Jon Nelson, curator of wildlife at the museum, said he regularly gets tips from people about Sierra Nevada red fox sightings. Just this week, someone reported seeing a den. Nelson passed the tip on to the biologists.

“The museum’s role has been to educate the public and increase awareness about the species,” Nelson said. “As a result, there are a lot of people in the community who are looking for them or recognize them when they see them.”

DNA samples collected off the collared foxes have been sent to a laboratory at the University of California, Davis. The results confirmed the foxes are Sierra Nevada red foxes and they are living in lower elevations than originally thought, Bowles said.

The DNA data could confirm if the Oregon foxes are able to breed with the California foxes. If so, that could boost each region’s population.

Sierra Nevada red foxes in California are on a waiting list for protection under the federal Endangered Species Act. In Oregon, there is not enough information about the foxes to be on a federal listing. But the foxes are an Oregon Conservation Strategy Species, which means the species’ population is unknown and could be at risk and also may be in need of conservation efforts.

Within the conservation strategy, the Oregon Department of Fish and Wildlife is seeking answers about the foxes’ population, how they use their dens and how they interact with coyotes, Hiller said.

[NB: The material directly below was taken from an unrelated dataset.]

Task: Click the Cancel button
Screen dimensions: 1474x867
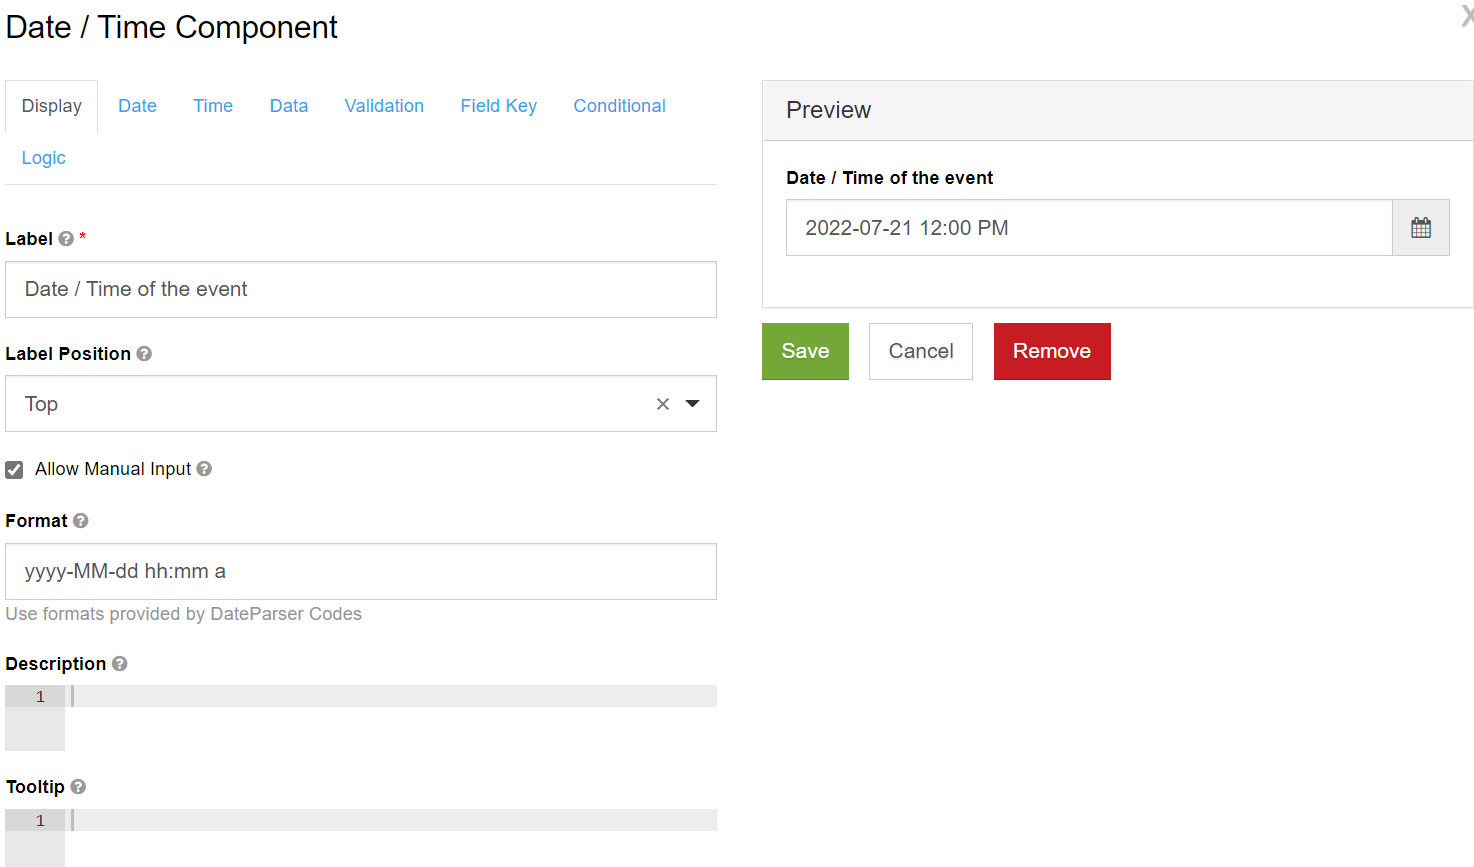Action: pos(920,351)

The biologists are learning about the species. The Sierra Nevada red foxes are generally smaller, weighing about 8 pounds. They have similar characteristics to other red fox subspecies in the West, including the Cascade and Rocky Mountain red fox.

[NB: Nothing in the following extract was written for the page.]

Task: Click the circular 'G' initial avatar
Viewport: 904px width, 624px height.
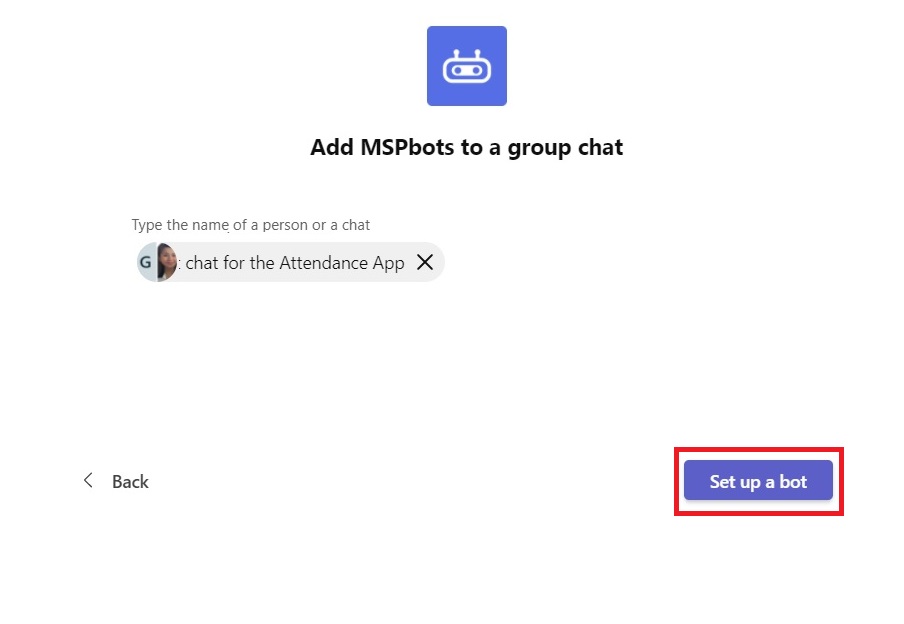Action: coord(148,261)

Hiller said he always assumed the foxes spotted in Oregon were Cascade red foxes because Sierra Nevada mountains seemed too far away. Hiller is not sure if these Oregon foxes are native or came from California. But through his research, he discovered the Columbia River acts as a barrier between the Sierra Nevada red foxes to the south and Cascade red foxes to the north in Washington and British Columbia.

“It’s pretty unlikely for a fox for swim a river like that,” he said.

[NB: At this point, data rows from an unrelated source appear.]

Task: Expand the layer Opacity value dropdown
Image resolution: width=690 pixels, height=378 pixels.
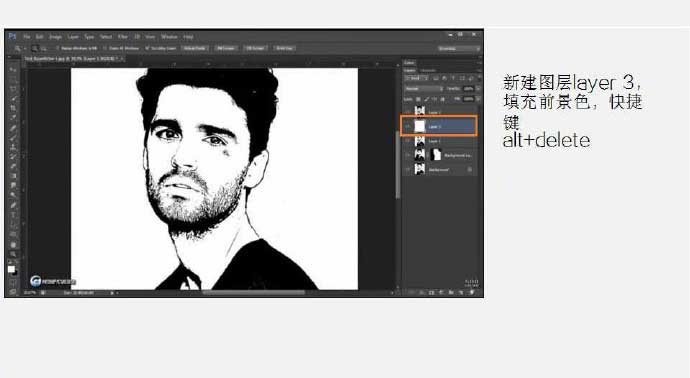Action: tap(478, 89)
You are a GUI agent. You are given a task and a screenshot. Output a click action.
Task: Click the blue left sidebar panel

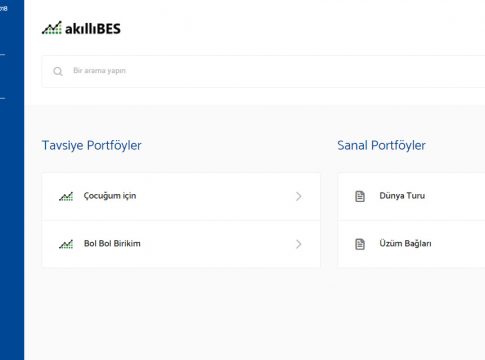tap(12, 180)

Sierra Nevada red fox fur is usually silver, red or a mix of both. All of them have white fur on the tips of their tails and on their chests. Each also has dark fur on their legs and the tips of their ears.

Of the seven with radio collars, two are red, one is silver and the rest have mixed colored coats. Five of them are female.

“There are variations in between just like people,” Bowles said.

Hiller and Bowles use a computer program to follow the collared foxes. They also use a large, manual antenna that makes a beeping noise if a fox is near.

After checking the three empty traps, Bowles returned to the main parking lot at Mt. Bachelor ski area and grabbed the manual antenna out of her pickup truck.

If the antenna beeps quickly it means the radio collar has not moved in four hours — the collar fell off or the fox died. That happened recently when one of the seven foxes was found dead in a trap intended for a marten, a weasel-like mammal.

On this particular day, no fox died. Slower beeping from the antenna helped Bowles locate one of the collared male foxes. It was roaming in the forest near Todd Lake.

Bowles could not hide her excitement. It never gets old, she said. And for a rare species, every discovery is important.

“I keep track of my foxes weekly,” Bowles said. “They do seem to move around a lot.”